Rep. Tom Suozzi during a Town Hall meeting in Huntington on July 8. Credit: Newsday / Thomas A. Ferrara

WASHINGTON — Moderate Democratic Rep. Tom Suozzi on Tuesday joined the growing chorus of House Democrats for an impeachment inquiry into President Donald Trump, saying, “I have not made this decision lightly.”

Also coming out Tuesday for the inquiry was Rep. Gregory Meeks (D-St. Albans), who represents a slice of Nassau County. He said on CNN that he had changed his mind because Trump had exercised “clear abuse of power.”

Both Suozzi, of Glen Cove, and Meeks dropped their resistance to an inquiry before a meeting of the full Democratic caucus Tuesday afternoon called by House Speaker Nancy Pelosi (D-Calif.) to discuss the impeachment process.

Now all Democrats in the Long Island delegation back the inquiry — Rep. Kathleen Rice (D-Garden City) announced her support in May after Special Counsel Robert Mueller's report came out. Republicans Rep. Peter King of Seaford and Rep. Lee Zeldin of Shirley oppose impeachment.

Suozzi said he had long resisted calls for opening an impeachment inquiry, citing the cautionary examples of the Nixon and Clinton impeachments. He said impeaching Trump would divide the country, boost Trump’s base and fail in the Republican-controlled Senate.

But Suozzi changed his mind after the recent emergence of an intelligence officer’s whistleblower complaint that has led to Trump admitting he urged Ukrainian President Volodymyr Zelensky to investigate his Democratic rival Joe Biden and his family.

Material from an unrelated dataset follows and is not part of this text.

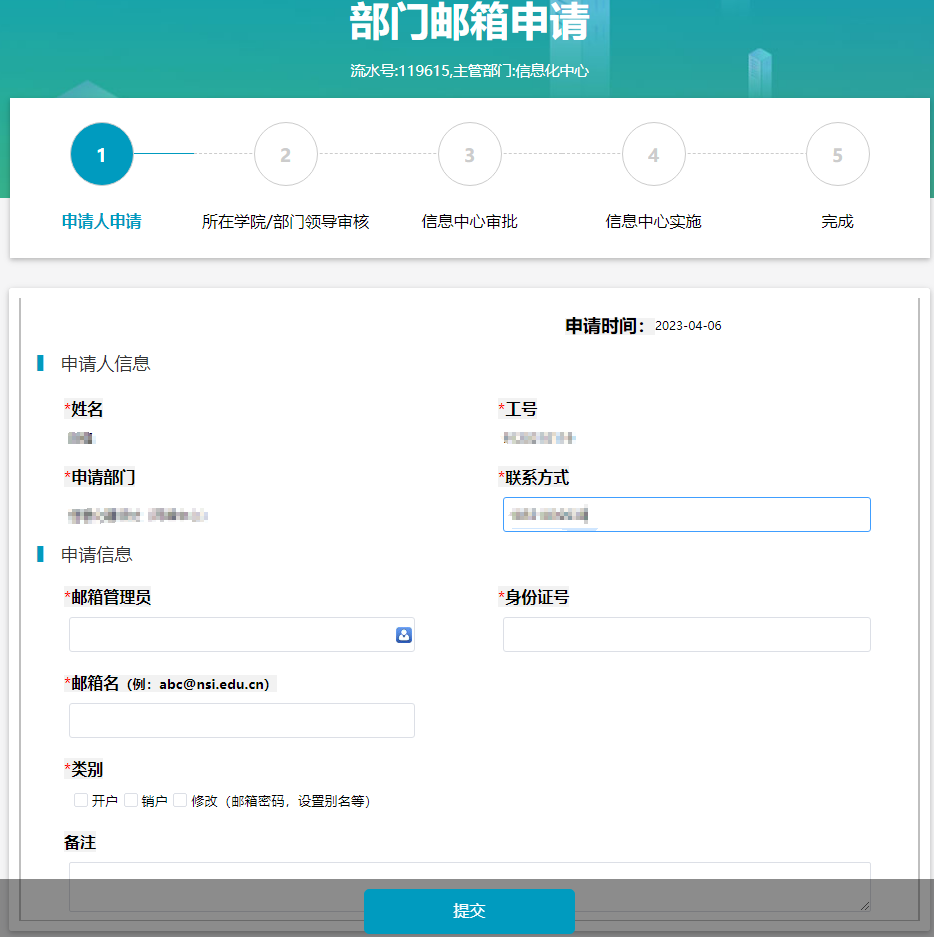Click the 备注 textarea resize handle

point(863,904)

Suozzi also cited Trump’s refusal to turn over that complaint to Congress after an intelligence community inspector general found it be “credible” and “urgent,” a status that he said the law requires Trump share it with lawmakers.

“Inaction would give this president (and future presidents) assurances that their misdeeds are immune from punishment,” Suozzi wrote on his Facebook page. “I believe that it is my Constitutional duty and the duty of the United States Congress to move forward with impeachment inquiries.”

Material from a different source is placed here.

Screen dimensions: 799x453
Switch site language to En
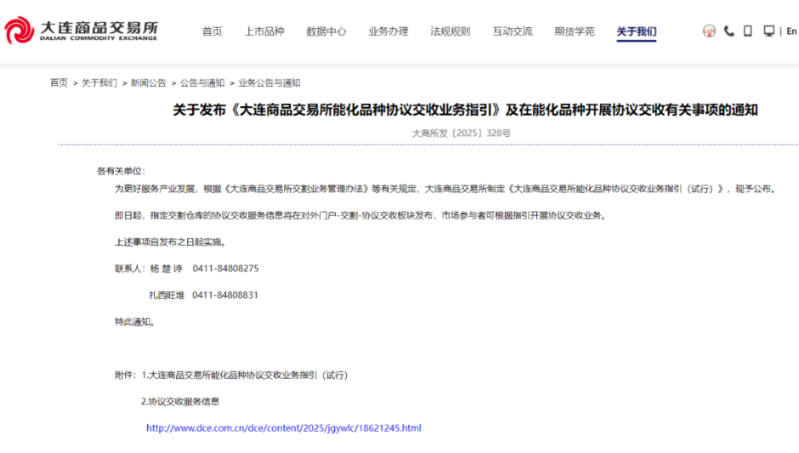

A total of 156 of the 235 Democrats in the House support an impeachment inquiry as of Tuesday midday, CNN reported.

Rice said her constituents are for it, too.

“My office has gotten hundreds of calls from #NY04 constituents telling me they support impeachment because they're worried about the precedent we'd set for our country if Trump isn't held accountable,” Rice said Tuesday in a Twitter post. “They're completely right. We need to begin impeachment proceedings immediately.”

King dismissed the whistleblower complaint as a third-hand interpretation and said there’s “nothing there yet.” He defended Trump’s suspension of funds for Ukraine because of concerns about corruption.

Zeldin said in a statement, “Democrats are declaring the President should be impeached based on a whistleblower complaint they haven't read, reportedly from a person with zero firsthand knowledge.”

Zeldin, echoing the president and his personal attorney Rudy Giuliani, accused Biden of helping his son Hunter Biden by forcing the firing of a Ukrainian prosecutor who had once investigated a Ukrainian gas company that Hunter Biden was involved with.